Introduction

If exactly one instance of some class is needed by your program, a singleton is often used as a seemingly reasonable solution. However, singletons are an example of an anti-pattern and they should generally be avoided except for either trivial programs or in specific cases. (More on this later.) But, if you are going to use them, at least implement them correctly — especially since there are unfortunately several bad ways to implement them.

A singleton has exactly two requirements:

It gets constructed before its first use.
It doesn’t get destructed until after its last use.

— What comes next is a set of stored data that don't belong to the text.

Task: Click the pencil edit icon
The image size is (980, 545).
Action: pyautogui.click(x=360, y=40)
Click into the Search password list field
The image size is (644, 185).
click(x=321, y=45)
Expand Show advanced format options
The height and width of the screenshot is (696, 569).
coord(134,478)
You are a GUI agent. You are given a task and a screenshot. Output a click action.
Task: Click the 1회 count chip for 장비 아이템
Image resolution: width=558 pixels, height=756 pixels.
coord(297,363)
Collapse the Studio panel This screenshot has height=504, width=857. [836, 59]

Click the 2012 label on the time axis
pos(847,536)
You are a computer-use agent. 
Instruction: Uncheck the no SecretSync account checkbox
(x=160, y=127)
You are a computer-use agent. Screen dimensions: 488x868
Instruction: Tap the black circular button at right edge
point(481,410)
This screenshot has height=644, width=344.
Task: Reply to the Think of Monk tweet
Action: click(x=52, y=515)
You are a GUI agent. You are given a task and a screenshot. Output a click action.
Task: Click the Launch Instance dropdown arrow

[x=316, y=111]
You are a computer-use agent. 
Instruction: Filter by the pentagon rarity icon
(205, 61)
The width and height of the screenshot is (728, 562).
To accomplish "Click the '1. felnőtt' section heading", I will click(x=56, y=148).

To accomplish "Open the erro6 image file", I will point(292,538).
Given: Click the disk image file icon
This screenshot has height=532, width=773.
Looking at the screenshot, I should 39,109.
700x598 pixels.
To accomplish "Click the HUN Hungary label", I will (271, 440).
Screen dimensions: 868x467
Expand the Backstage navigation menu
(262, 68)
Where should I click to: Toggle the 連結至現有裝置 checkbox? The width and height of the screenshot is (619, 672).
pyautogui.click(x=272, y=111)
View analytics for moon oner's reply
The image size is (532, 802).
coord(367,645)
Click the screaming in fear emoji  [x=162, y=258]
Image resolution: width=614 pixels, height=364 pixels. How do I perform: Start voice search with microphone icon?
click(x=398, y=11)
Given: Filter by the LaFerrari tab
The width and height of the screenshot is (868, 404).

Unfortunately, those are harder to do than they might seem.

Basic Interface

At its simplest, a singleton’s interface looks like this:

class singleton {
    singleton();
public:
    static singleton* instance();
};

That is, its constructor is private so the only way to obtain an instance is via the public instance() function. That seems pretty simple, but the devil is in the details of the implementation.

Bad Implementation

The first seemingly good (yet bad) implementation is:

singleton* singleton::instance() {
    static singleton obj;
    return &obj;
}

It’s seemingly good because:

It uses a function-local static object that avoids the static initialization order fiasco.
It’s thread-safe. That is, if two threads call instance() at approximately the same time, it is guaranteed (in C++11 and later) that the constructor will:
- Run exactly once; and:
- The function will not return (in any thread) until the constructor completes.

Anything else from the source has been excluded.